### Texte de lecture
Ces discours ont été transmis le 16 Mai par la Radio Dakar à 20 h et Radio Abidjan à 22h. Mais le discours de Fily Dabo CISSOKO, un adversaire politique redoutable avec lequel il a été toujours en bagarre, mais sans jamais aller au divorce ni politiquement ni socialement a retenu notre attention. Nous vous le livrons en intégralité.
Monsieur le Ministre,
Monsieur le Haut-commissaire,
Monsieur le Président du Grand Conseil,
Monsieur le Gouverneur,
Mes Chers Collègues parlementaires, Conseillers généraux et Chefs de Cantons,
Monsieur,
Les proverbes de la terre, chez nous, disent que la mort peut passer dix fois dans une maison sans frapper un homme. Mais cette fois, la niveleuse a frappé au cœur du Soudan. Que dis-je ? Au cœur même de l’Afrique. Car le rayonnement de Mamadou s’étendait de l’Atlantique au Lac Tchad, du Tagant à la lagune d’Assainie. J’en veux pour preuve, cette foule venue de tous les azimuts pour lui rendre un suprême hommage, cette foule recueillie que l’angoisse étreint associée à d’effrayantes perspectives d’avenir. Faut-il rappeler qu’hier encore, l’Assemblée Nationale, par la voix de son Président le Troquer, rendit un vibrant hommage à celui que nous pleurons tous aujourd’hui ? Et qu’à l’issue du Congrès MRP, les militants de ce mouvement observèrent une minute de silence en son honneur ?
Si bien que je suis tenté de m’écrier comme Abba Shaoul de Gisela :
Où est-elle, ô mort ta victoire ?
Où est-elle, ô mort ton aiguillon ?
Car la mort n’a aucune prise sur un tel rayonnement.
Pourquoi ?
Messieurs, permettez au Président de l’Assemblée Territoriale du Soudan de ne pas parler de l’activité faite d’allant et de lucidité de Mamadou au sein de cette Assemblée. Le Vice-président Yalla Sidibé l’a fait.
Permettez-moi de ne pas aborder, non plus, son activité parlementaire. Le Vice-Président de l’Assemblée de l’Union Française à Versailles, Yâ Doumbia l’a fait.
L’un et l’autre avec des arguments péremptoires, vibrant d’émotions contenues, de sympathie, de profonde estime et d’amitié.

### Données disponibles
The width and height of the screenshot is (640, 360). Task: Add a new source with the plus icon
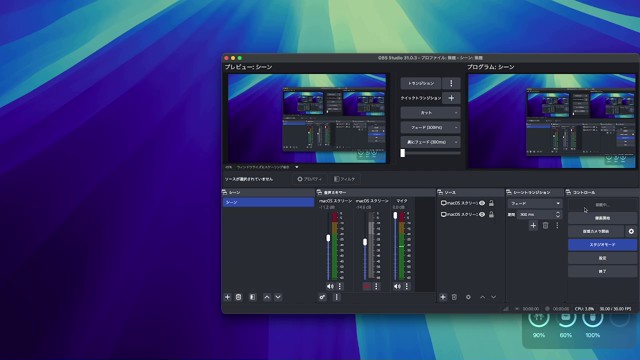(443, 297)
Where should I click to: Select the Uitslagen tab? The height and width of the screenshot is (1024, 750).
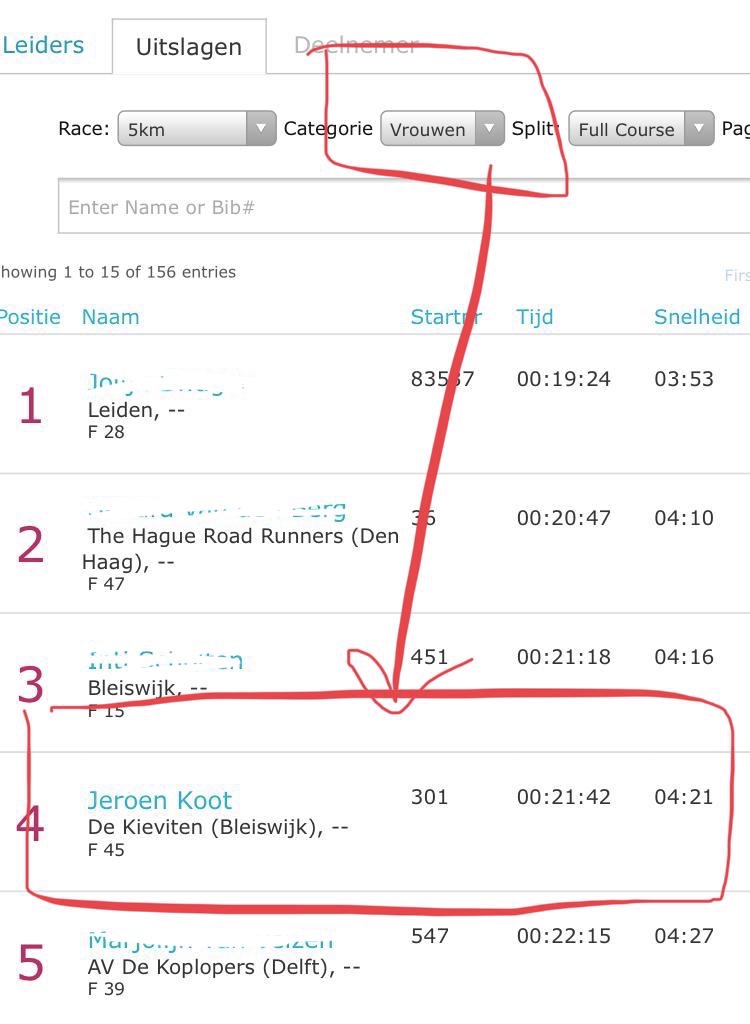[189, 47]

### Consigne
Recopiez le passage du discours allant de "Si bien que" jusqu'à "Sidibé l’a fait.", en substituant "dard" à "aiguillon".

### Résultat attendu
Si bien que je suis tenté de m’écrier comme Abba Shaoul de Gisela :
Où est-elle, ô mort ta victoire ?
Où est-elle, ô mort ton dard ?
Car la mort n’a aucune prise sur un tel rayonnement.
Pourquoi ?
Messieurs, permettez au Président de l’Assemblée Territoriale du Soudan de ne pas parler de l’activité faite d’allant et de lucidité de Mamadou au sein de cette Assemblée. Le Vice-président Yalla Sidibé l’a fait.